The Black hole of Calcutta

The Black Hole of Calcutta was a dungeon in colonial India in which a large number of British prisoners of war allegedly died on the night of 20 June 1756. John Zephaniah Holwell, one of the survivors of the incident, was responsible for the official story.

Fort William was built by the British East India Company in 1706. In 1756, the British began to build up the fort's military defenses as a precaution against French forces in the area. Siraj Ud Daulah, the Nawab of Bengal, a hereditary local governor, ordered the British East India Company to cease their military enhancement of the fort, but he was ignored. In response, his forces laid siege to Fort William.

Nearly four days of fighting ensued, with many British casualties. The Indian forces ultimately gained the fort and took the remaining Englishmen, headed by John Holwell, as prisoners. The prisoners were initially treated well, but after some of them attacked the Nawab's guards, they were confined in a guard room and locked up overnight. This room would become the infamous Black Hole of Calcutta.

Black Hole of Calcutta was 14 by 18 feet (4.3 by 5.5 m) and had only two small barred windows. The night was hot and there was no water in the room, though the guards did provide some water when the prisoners begged for it. According to Holwell's account, some prisoners were already dead by 9:00 p.m. and the room was not opened until 6:00 the next morning. Out of 146 prisoners allegedly confined in the Black Hole of Calcutta, only 23 survived.

A 50-foot (15 m) obelisk was erected on the site of the tragedy in honor of the victims, but it was removed to the nearby St. John's cemetery in 1940, as Indian nationalists found its implications offensive.
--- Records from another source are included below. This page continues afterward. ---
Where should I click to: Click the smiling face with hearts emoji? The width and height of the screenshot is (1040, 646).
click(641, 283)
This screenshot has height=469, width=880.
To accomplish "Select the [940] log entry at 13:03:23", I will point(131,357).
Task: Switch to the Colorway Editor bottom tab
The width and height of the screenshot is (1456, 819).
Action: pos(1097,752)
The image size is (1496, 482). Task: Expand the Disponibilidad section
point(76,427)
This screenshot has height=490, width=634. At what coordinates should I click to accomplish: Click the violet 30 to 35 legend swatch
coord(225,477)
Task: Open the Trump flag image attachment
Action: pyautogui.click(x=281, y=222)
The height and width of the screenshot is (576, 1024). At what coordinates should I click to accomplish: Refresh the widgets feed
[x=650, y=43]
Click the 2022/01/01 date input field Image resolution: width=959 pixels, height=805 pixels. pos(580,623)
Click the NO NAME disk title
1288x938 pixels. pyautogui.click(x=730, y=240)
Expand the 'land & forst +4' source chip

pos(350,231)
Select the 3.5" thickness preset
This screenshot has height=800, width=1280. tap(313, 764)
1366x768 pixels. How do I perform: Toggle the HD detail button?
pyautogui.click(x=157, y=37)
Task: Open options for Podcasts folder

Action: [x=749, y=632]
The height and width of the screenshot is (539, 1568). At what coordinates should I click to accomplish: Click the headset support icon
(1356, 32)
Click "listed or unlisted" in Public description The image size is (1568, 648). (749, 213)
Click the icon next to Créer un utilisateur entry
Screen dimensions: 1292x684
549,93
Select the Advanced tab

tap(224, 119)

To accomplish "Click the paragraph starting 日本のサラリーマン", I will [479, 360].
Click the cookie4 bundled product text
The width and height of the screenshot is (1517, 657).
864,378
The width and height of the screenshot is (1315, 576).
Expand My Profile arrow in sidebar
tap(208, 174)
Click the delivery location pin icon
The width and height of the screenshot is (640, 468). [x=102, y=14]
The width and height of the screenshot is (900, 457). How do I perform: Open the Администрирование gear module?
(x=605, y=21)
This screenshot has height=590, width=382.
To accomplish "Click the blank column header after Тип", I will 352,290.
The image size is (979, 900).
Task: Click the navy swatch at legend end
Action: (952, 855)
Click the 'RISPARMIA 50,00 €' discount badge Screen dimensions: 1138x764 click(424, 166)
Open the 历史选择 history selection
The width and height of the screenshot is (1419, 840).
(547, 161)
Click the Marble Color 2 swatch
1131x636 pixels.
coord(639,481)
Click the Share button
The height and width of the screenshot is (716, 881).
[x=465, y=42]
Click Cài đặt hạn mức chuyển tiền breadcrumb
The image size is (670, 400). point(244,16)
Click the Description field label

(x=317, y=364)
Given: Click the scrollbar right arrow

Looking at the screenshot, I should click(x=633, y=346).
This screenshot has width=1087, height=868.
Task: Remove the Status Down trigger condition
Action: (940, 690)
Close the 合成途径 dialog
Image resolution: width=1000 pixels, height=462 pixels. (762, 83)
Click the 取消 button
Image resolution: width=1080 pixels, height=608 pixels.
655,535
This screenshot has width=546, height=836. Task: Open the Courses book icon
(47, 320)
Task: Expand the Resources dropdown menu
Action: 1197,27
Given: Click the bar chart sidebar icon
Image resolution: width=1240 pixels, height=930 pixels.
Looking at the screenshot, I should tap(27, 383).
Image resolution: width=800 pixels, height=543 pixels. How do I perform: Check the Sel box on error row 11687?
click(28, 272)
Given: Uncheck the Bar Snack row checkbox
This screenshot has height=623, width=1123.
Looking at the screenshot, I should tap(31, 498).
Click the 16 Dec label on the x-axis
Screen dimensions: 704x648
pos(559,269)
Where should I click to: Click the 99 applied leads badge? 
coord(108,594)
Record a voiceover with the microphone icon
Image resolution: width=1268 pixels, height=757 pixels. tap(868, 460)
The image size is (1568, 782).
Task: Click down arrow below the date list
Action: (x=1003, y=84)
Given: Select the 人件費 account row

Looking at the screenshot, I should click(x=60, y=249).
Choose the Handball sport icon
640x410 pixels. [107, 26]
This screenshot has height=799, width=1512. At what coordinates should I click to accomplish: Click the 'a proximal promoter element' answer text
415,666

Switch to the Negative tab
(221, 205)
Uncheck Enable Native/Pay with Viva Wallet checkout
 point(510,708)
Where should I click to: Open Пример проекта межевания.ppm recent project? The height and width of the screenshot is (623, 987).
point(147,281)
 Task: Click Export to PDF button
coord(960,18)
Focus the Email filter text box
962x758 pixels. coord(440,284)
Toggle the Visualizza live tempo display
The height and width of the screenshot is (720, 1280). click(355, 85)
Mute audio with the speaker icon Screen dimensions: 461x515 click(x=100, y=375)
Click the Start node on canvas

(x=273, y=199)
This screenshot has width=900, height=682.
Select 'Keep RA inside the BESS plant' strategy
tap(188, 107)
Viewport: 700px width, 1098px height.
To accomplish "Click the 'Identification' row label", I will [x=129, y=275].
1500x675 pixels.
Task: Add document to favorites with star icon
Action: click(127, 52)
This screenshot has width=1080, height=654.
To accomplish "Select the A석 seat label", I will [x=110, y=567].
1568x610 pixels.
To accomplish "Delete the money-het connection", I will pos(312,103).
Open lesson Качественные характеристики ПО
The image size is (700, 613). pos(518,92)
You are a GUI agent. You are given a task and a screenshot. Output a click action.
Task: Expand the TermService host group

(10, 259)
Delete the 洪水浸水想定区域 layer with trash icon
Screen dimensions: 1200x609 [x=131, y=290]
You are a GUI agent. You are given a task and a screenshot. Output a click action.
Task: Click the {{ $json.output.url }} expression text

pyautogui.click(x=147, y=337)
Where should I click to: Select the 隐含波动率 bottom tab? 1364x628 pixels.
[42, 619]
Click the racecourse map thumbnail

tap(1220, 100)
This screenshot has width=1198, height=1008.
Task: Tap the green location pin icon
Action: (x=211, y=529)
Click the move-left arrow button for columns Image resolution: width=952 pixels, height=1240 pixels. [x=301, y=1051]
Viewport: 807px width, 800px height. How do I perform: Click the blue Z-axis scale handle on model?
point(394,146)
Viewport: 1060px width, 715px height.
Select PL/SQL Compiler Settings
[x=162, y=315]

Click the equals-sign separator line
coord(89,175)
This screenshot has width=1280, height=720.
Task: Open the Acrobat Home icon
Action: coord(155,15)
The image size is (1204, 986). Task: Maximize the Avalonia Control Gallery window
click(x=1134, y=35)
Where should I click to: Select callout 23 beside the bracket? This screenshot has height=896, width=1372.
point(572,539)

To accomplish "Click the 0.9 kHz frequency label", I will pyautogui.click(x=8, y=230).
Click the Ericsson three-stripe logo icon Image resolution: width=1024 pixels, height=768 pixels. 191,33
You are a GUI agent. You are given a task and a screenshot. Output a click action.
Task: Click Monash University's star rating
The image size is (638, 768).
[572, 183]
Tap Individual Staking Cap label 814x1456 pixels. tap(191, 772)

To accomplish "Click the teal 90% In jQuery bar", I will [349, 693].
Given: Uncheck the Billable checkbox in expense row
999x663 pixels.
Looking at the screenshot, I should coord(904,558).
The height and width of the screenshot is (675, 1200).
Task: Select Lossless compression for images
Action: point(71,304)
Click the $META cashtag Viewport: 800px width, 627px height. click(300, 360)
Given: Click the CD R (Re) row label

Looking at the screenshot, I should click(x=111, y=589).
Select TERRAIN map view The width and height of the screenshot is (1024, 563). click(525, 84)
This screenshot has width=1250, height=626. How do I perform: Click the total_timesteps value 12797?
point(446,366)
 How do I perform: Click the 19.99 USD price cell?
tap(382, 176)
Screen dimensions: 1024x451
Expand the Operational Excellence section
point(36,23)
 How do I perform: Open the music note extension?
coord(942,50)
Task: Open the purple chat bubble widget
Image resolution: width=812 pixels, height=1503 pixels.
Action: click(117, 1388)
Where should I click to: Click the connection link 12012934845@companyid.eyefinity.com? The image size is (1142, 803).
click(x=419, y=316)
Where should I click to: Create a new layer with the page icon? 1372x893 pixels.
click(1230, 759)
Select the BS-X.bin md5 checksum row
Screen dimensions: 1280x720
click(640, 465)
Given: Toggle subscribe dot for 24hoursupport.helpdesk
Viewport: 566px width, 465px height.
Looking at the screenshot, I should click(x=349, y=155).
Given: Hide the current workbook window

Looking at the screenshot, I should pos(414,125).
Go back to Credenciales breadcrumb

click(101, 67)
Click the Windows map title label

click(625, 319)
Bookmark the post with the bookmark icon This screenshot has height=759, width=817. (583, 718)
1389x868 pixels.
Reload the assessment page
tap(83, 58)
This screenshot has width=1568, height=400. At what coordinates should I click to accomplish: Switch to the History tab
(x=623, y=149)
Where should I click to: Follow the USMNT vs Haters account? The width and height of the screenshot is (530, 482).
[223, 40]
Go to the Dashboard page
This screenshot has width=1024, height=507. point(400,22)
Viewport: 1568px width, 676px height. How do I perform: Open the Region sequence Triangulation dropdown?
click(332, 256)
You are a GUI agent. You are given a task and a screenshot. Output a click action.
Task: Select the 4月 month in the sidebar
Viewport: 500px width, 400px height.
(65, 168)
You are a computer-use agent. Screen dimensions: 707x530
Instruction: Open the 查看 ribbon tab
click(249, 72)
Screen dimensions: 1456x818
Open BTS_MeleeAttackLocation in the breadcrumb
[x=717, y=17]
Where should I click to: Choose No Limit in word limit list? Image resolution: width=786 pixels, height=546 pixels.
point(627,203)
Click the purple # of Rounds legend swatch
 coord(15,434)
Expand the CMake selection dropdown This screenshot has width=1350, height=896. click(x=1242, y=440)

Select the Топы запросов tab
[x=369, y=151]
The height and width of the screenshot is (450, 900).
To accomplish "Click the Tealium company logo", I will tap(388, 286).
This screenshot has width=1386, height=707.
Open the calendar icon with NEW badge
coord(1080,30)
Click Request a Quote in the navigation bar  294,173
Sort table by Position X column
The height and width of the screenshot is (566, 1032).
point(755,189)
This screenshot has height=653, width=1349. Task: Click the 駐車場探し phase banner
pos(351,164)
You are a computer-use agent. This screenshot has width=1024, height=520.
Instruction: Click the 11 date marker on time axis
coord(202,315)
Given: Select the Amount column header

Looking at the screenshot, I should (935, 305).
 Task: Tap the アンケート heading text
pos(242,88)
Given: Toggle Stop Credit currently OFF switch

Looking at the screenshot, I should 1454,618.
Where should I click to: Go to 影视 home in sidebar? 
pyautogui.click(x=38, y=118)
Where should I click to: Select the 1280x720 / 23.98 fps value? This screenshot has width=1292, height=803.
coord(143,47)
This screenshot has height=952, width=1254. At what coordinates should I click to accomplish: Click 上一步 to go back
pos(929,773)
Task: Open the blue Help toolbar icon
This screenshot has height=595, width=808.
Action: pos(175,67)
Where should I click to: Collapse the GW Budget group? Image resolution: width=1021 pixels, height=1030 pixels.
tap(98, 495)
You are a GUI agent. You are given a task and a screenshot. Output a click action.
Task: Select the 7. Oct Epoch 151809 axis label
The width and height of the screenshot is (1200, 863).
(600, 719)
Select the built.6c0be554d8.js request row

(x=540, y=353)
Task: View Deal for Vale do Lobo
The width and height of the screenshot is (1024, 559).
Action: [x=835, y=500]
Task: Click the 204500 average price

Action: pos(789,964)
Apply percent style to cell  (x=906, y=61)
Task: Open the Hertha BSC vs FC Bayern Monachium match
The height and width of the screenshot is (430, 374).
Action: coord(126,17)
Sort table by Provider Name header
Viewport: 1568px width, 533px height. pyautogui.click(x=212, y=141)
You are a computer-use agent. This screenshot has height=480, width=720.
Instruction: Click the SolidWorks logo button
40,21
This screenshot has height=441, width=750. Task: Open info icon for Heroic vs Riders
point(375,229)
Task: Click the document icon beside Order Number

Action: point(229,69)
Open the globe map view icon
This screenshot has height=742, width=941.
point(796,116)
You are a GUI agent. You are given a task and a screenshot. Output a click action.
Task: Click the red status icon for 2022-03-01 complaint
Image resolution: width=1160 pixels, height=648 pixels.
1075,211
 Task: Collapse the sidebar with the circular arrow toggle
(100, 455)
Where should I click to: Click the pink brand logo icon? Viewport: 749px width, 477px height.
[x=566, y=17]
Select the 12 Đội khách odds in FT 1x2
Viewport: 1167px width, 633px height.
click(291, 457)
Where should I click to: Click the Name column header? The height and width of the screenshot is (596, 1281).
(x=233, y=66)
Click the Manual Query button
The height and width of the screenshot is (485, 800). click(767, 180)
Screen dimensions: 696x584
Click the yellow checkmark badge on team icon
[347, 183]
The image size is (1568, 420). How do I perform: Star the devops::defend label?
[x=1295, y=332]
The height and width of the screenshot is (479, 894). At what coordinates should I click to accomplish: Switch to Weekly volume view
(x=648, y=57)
Holwell's account may have been true or mere exaggeration. Then again, it may be that the incident was entirely a figment of his imagination.
The story of the "Black Hole of Calcutta" actually could be one of history's great scams, along with the "bombing" of the battleship Maine in Havana Harbor, the Gulf of Tonkin Incident, and Saddam Hussein's putative weapons of mass destruction.
Whatever the truth of the case, Siraj Ud Daulah, the Nawab of Bengal was killed the next year at the Battle of Plassey, and the British East India Company assumed control over most of the Indian subcontinent.